ЭРНЕСТУ ХЕМИНГУЭЮ.....
Наум Коржавин
ПО КОМ ЗВОНИТ КОЛОКОЛ
Поэма
Когда устаю, - начинаю жалеть я
О том, что рожден и живу в лихолетье,
Что годы растрачены на постиженье
Того, что должно быть понятно с рожденья.
А если б со мной не случилось такое,
Я смог бы, наверно, постигнуть другое, -
Что более вечно и более ценно,
Что скрыто от глаз, но всегда несомненно.
Ну, если б хоть разумом Бог бы обидел,
Хоть впрямь ничего б я не слышал, не видел,
Тогда б... Что ж, обидно, да спросу-то нету...
Но в том-то и дело, что было не это.
Что разума было не так уж и мало,
Что слуха хватало и зренья хватало,
Но просто не верило слуху и зренью
И собственным мыслям мое поколенье.
Не слух и не зрение - с самого детства
Нам вера, как знанье, досталась в наследство, -
Высокая вера в иные начала...
О, как неохотно она умирала!
Мы знали: до нас так мечтали другие,
Но всё нам казалось, что мы - не такие,
Что мы не подвластны ни року, ни быту,
Что тайные карты нам веком открыты.
Когда-нибудь вспомнят без всякой печали
О людях, которые меры не знали.
Как жили они и как их удивляло,
Когда эта мера себя проявляла.
И вы меня нынче поймете едва ли,
Но я б рассмеялся, когда б мне сказали,
Что нечто помимо есть важное в мире,
Что жизнь - это глубже, страшнее и шире.
Уходит со сцены мое поколенье
С тоскою - расплатой за те озаренья.
Нам многое ясное не было видно,
Но мне почему-то за это не стыдно.
Мы видели мало, но значит - немало,
Каким нам туманом глаза застилало,
С чего начиналось, чем бредило детство,
Какие мы сны получили в наследство!
Летели тачанки, и кони храпели,
И гордые песни казнимые пели,
Хоть было обидно стоять, умирая,
У самого входа, в преддверии рая.
Еще бы немного напора такого -
И снято проклятие с рода людского.
Последняя буря, последняя свалка -
И в ней ни врага и ни друга не жалко.
Да! В этом, пожалуй что, мудрости нету,
Но что же нам делать? Нам верилось в это!

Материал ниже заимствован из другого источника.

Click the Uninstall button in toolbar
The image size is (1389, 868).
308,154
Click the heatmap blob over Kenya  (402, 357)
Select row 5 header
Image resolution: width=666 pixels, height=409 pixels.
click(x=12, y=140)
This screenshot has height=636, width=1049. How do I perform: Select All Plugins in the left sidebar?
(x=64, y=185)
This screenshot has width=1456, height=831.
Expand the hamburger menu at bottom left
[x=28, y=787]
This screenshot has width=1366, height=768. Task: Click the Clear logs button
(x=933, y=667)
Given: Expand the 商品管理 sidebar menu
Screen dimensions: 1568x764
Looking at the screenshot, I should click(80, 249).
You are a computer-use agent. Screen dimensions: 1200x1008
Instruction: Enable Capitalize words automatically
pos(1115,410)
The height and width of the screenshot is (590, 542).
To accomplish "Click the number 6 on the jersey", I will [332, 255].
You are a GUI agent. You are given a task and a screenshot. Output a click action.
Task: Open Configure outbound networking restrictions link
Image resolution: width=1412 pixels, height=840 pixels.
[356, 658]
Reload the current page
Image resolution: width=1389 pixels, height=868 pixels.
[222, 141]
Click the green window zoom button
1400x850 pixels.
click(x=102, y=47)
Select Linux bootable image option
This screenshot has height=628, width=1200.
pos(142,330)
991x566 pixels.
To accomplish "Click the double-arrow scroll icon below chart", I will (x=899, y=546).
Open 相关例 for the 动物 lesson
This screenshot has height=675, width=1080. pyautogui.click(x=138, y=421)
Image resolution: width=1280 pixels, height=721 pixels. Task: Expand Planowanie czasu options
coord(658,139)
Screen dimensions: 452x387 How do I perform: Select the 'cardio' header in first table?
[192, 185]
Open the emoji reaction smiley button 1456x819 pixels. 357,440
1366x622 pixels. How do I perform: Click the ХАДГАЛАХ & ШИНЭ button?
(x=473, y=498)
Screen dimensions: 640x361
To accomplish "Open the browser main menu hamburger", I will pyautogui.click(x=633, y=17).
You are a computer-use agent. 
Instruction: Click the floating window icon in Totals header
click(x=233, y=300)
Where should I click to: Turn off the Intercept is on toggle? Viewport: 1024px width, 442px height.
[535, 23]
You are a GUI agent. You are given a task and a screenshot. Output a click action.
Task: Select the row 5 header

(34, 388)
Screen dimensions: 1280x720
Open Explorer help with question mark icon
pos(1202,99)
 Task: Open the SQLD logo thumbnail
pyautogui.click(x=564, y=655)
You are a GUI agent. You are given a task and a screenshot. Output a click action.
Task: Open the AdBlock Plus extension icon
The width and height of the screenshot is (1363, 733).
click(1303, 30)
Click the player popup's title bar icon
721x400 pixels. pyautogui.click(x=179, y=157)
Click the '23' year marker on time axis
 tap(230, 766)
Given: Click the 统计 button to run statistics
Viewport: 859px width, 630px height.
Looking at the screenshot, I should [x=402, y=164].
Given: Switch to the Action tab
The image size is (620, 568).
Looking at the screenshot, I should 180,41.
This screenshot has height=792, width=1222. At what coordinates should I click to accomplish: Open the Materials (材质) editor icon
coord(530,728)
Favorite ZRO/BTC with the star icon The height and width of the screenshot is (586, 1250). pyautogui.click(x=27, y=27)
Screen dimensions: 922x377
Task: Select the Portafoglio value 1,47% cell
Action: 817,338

Мы были потом. Но мы к тем приобщались,
Нам нравилось - жить, о себе не печалясь.
И так, о себе не печалясь, мы жили.
Нам некогда было - мы к цели спешили.
Построили много и всё претерпели,
И всё ж ни на шаг не приблизились к цели.
А нас всё учили. Всё били и били!
А мы все глупили, хоть умными были.
И всё понимали. И не понимали.
И логику чувства собой подминали...
Мы были разбиты. В Москве и в Мадриде.
Но я благодарен печальной Планиде,
За то, что мы так, а не иначе жили,
На чем-то сгорели, зачем-то дружили.
На жизнь надвигается юность иная,
Особых надежд ни на что не питая.
Она по наследству не веру, не силу -
Усталое знанье от нас получила.
От наших пиров ей досталось похмелье.
Она не прельстится немыслимой целью,
И ей ничего теперь больше не надо -
Ни нашего рая, ни нашего ада.
Разомкнутый круг замыкается снова
В проклятие древнее рода людского!
А впрочем, негладко, непросто, но вроде
Года в колею понемножечку входят, -
И люди трезвеют и всё понимают,
И логика место свое занимает,
Но с юных годов соглашаются дети,
Что зло и добро равноправны на свете.
И так повторяют бестрепетно это,
Что кажется, нас на земле уже нету.
Но мы - существуем! Но мы - существуем!
Подчас подыхаем, подчас торжествуем.
Мы - опыт столетий, их горечь, их гуща.
И нас не растопчешь - мы жизни присущи.
Мы брошены в годы, как вечная сила,
Чтоб злу на планете препятствие было!
Препятствие в том нетерпеньи и страсти,
В той тяге к добру, что приводит к несчастью.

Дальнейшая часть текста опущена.